In T. S. Eliot’s poem “The Love Song of J. Alfred Prufrock,” the title character is faced with an internal dilemma concerning his place in the world. He is caught up in the world of social norms and expectations, and though he recognizes his imprisonment, he is unable to summon the courage to break free and make choices for himself that might contradict this lifestyle.

His conflict is epitomized in his desperate question, “Do I dare / Disturb the universe?”

The power and poignancy of this question come from its recognition of this dilemma in most human beings. At some point in our lives, we are all forced to confront choices that frighten us, mostly because we do not know what the effect of our actions will be.

Disturbing the universe is a terrifying concept because we are never sure if we will regret our choices or know what bad things might come from them.

Like Prufrock, we should be able to examine ourselves in light of who we want to be and who we are now. It is easy to fantasize about the lives we want and picture ourselves as great, successful people who have pursued and secured our dreams, but in order for that to happen, we must take action.

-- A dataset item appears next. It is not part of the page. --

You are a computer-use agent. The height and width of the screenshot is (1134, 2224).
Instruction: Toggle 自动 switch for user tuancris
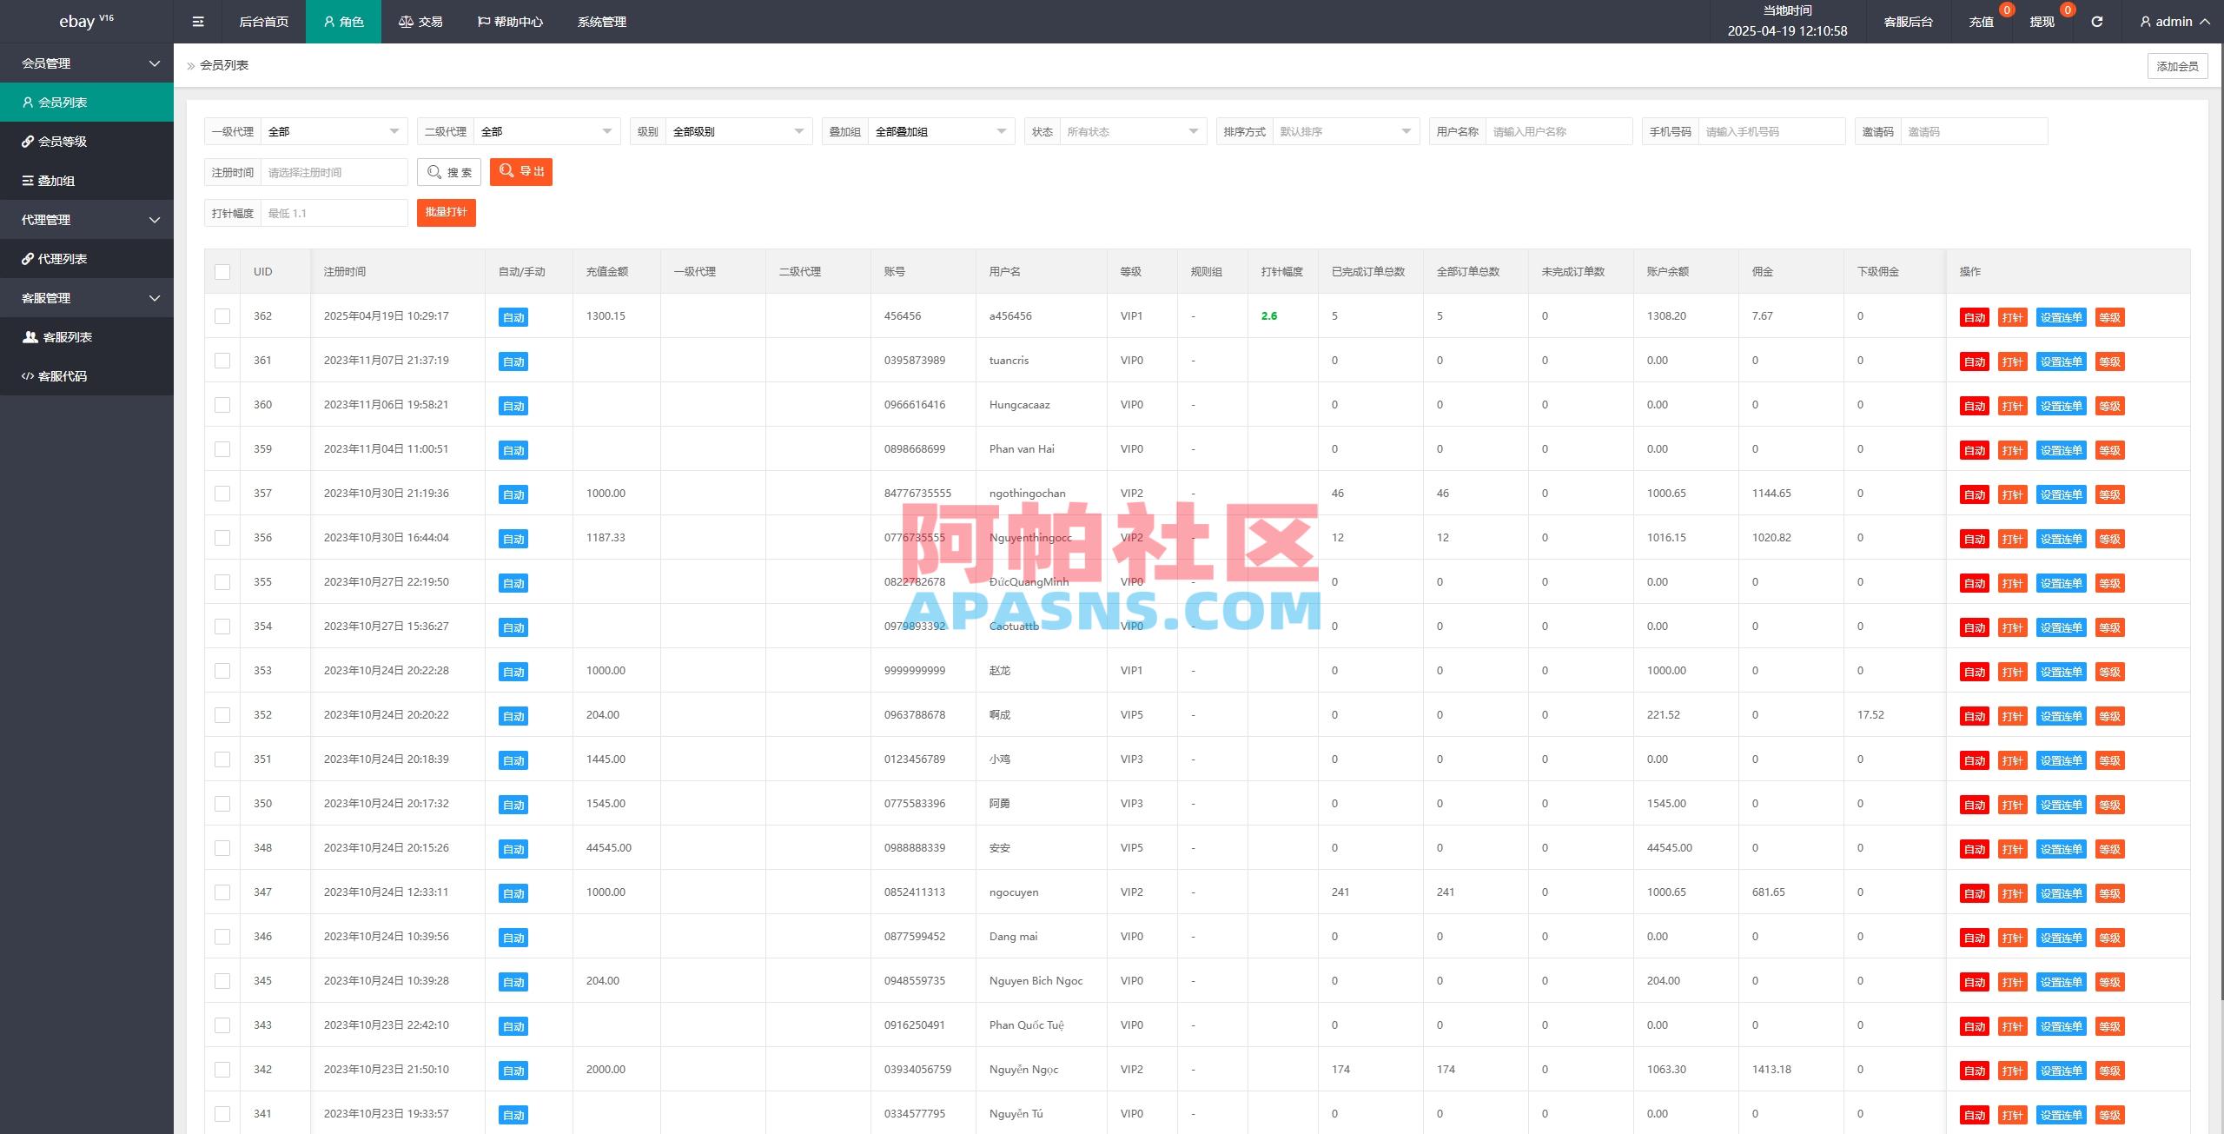[513, 361]
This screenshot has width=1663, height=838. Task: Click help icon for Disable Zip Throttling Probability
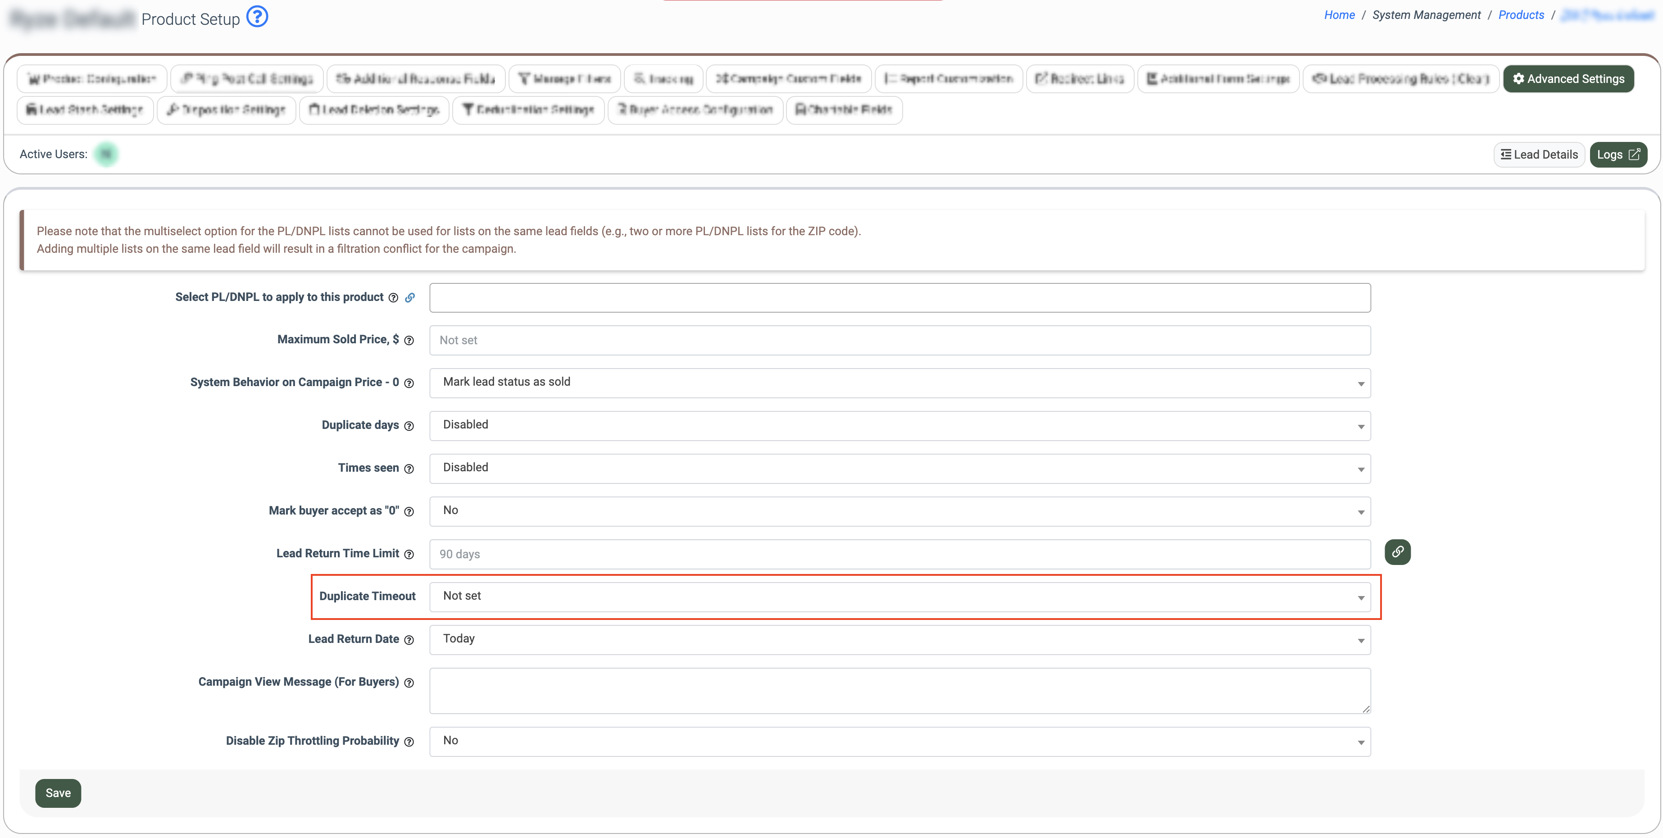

This involves not letting the opinions of those who barely know us, prevent us from pursuing our aspirations; the fear of what others think is far too restrictive in today’s society and may prevent you from becoming the best person you can be.

No two people will go about this the same way, so do not be afraid to stand apart from the crowd.

Our fear of an unknown future will never completely disappear, but a way to combat it is to examine our lives, build the habits we know we want to have, push past our fear and pursue the lives we want to live.

Part of this will include examining if our dreams and goals are worth pursuing. Rationality and financial considerations must come into play in this examination.

We all do this on a semi-regular basis, but it is important to do so with thought of our futures as well.

Let us strive to do what Prufrock could not. Let us dare to disturb the simple lives we live now and seek out the lives we want.

Not all of us need to change our lifestyles, but we all have aspects of our lives that could use improvement. If fear is stopping you, I encourage you to put that fear into perspective and think about the good that could arise from achieving those goals.

If we are able to overcome this fear, two things will happen.

First, it will become easier and easier to combat our fears in the future; this strength will come in handy down the line, for we all have struggles ahead that will be worse than anything we have known yet. With this courage, we will be better able to succeed despite whatever pitfalls come our way.

Lastly, by overcoming this fear we will have a better chance of living our lives in the best way possible.

Dare to make difficult choices despite fear, and good will come from it. We will be happier people if we pursue our goals and prevent fear from deciding our paths for us.